# Task item:
Each line in the entries below that holds the string "akzeptieren" is to be listed.

# Input records:
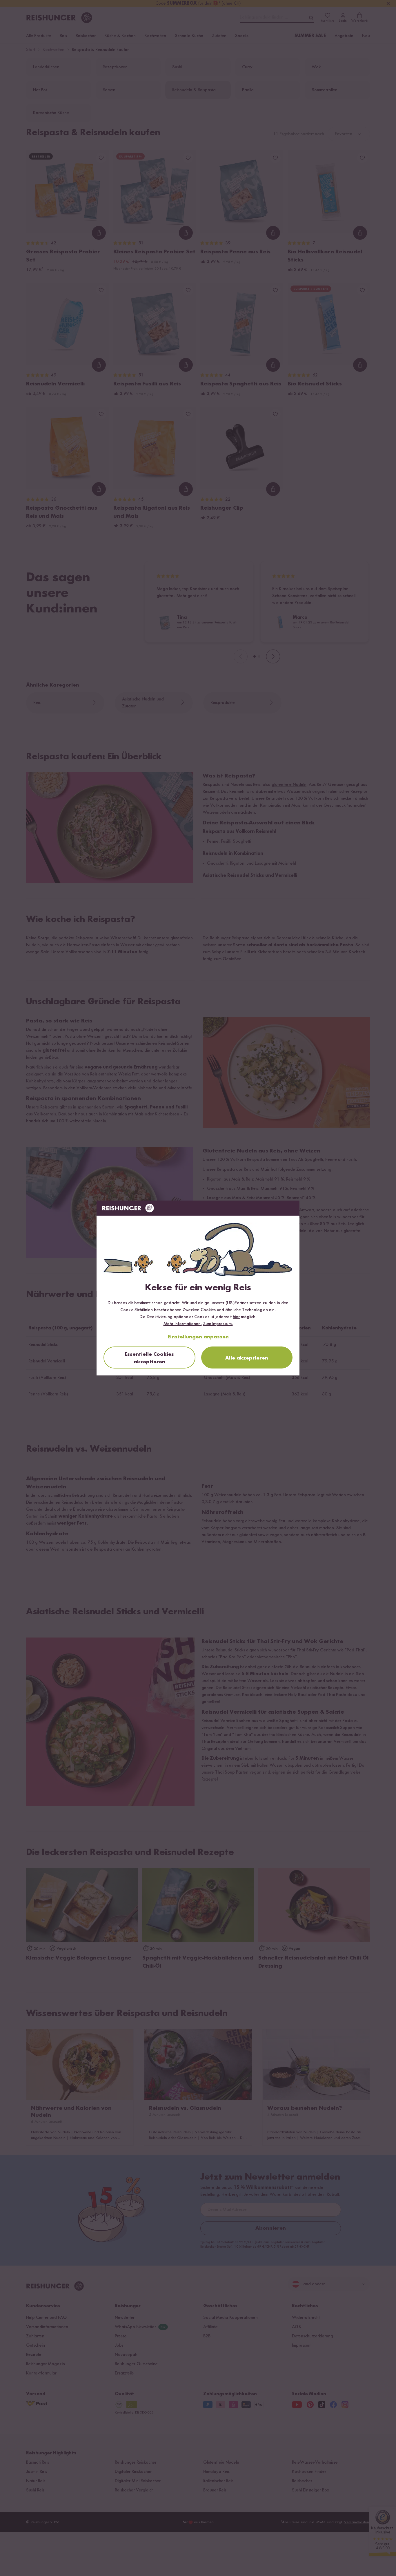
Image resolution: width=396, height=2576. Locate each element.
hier (236, 1317)
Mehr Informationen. (183, 1324)
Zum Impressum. (218, 1324)
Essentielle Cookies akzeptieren (149, 1358)
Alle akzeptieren (246, 1358)
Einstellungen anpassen (198, 1337)
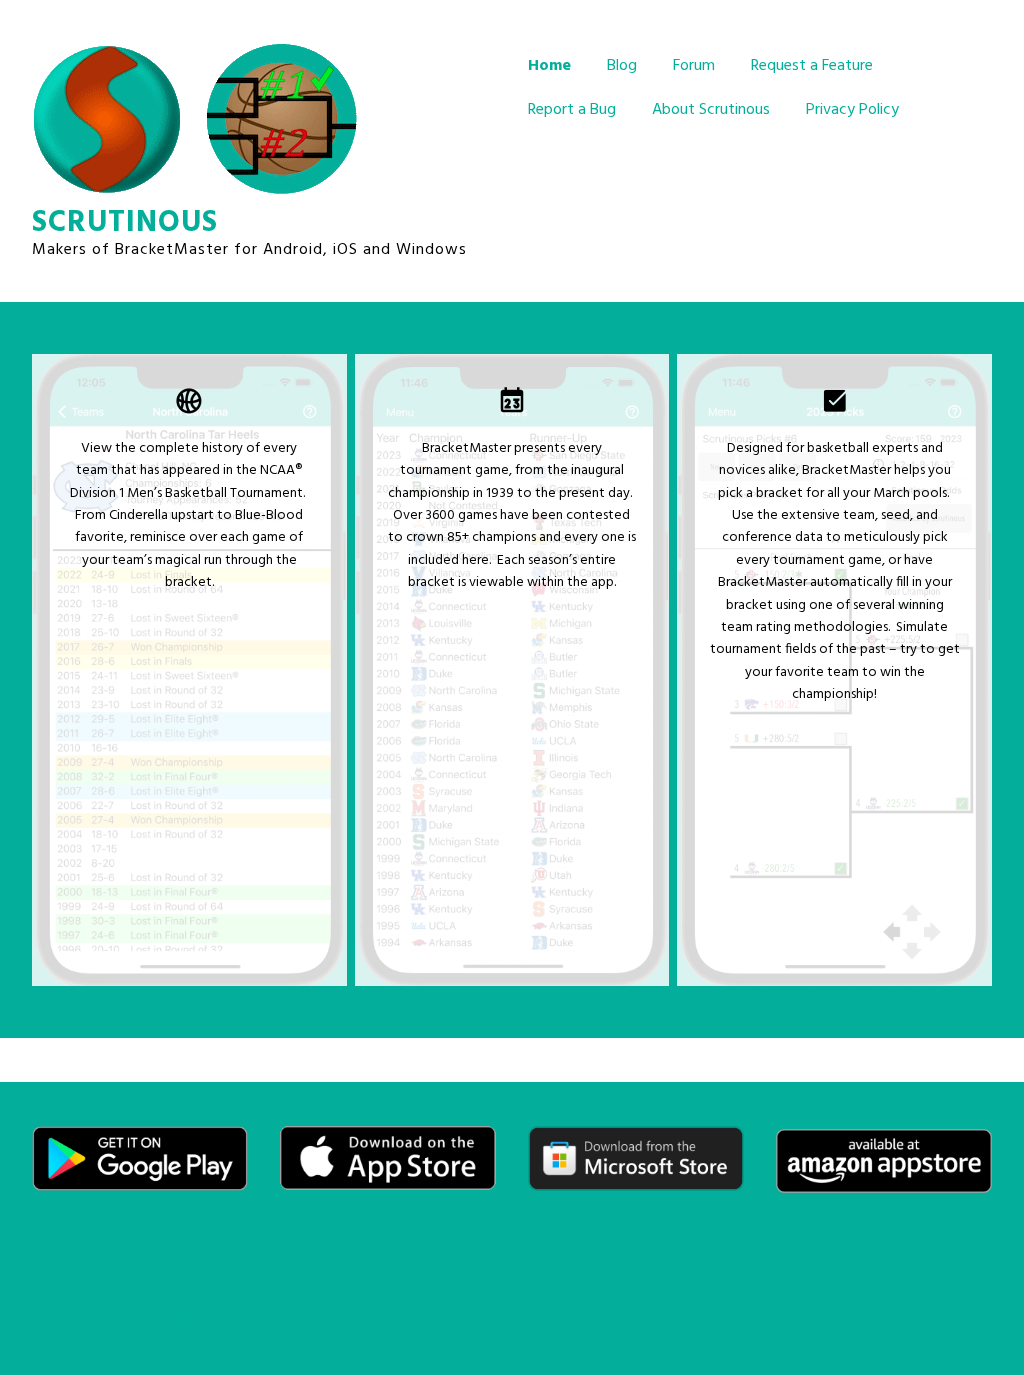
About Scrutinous (711, 110)
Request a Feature (812, 66)
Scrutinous (125, 223)
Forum (694, 66)
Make (104, 1319)
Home (549, 66)
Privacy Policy (852, 110)
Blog (622, 66)
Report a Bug (572, 110)
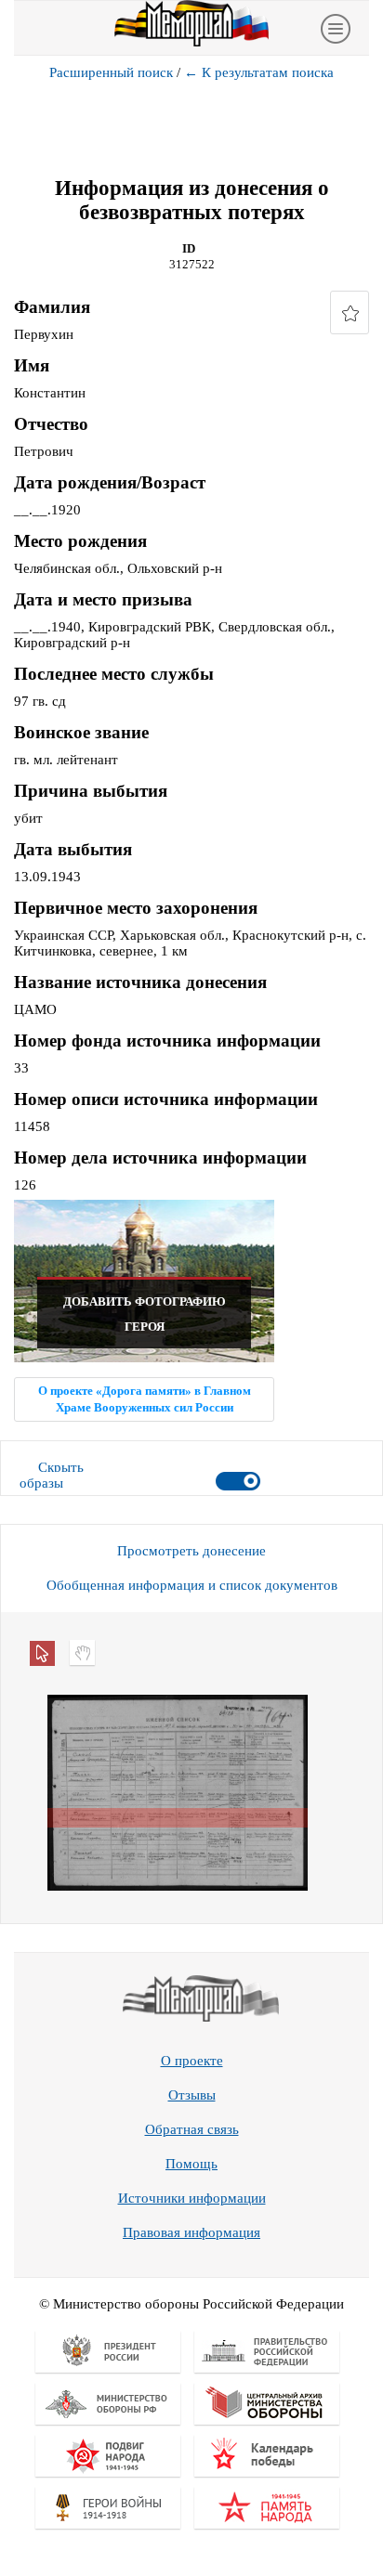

# Finished task:
Essentielle Cookies akzeptieren (149, 1358)
Alle akzeptieren (246, 1358)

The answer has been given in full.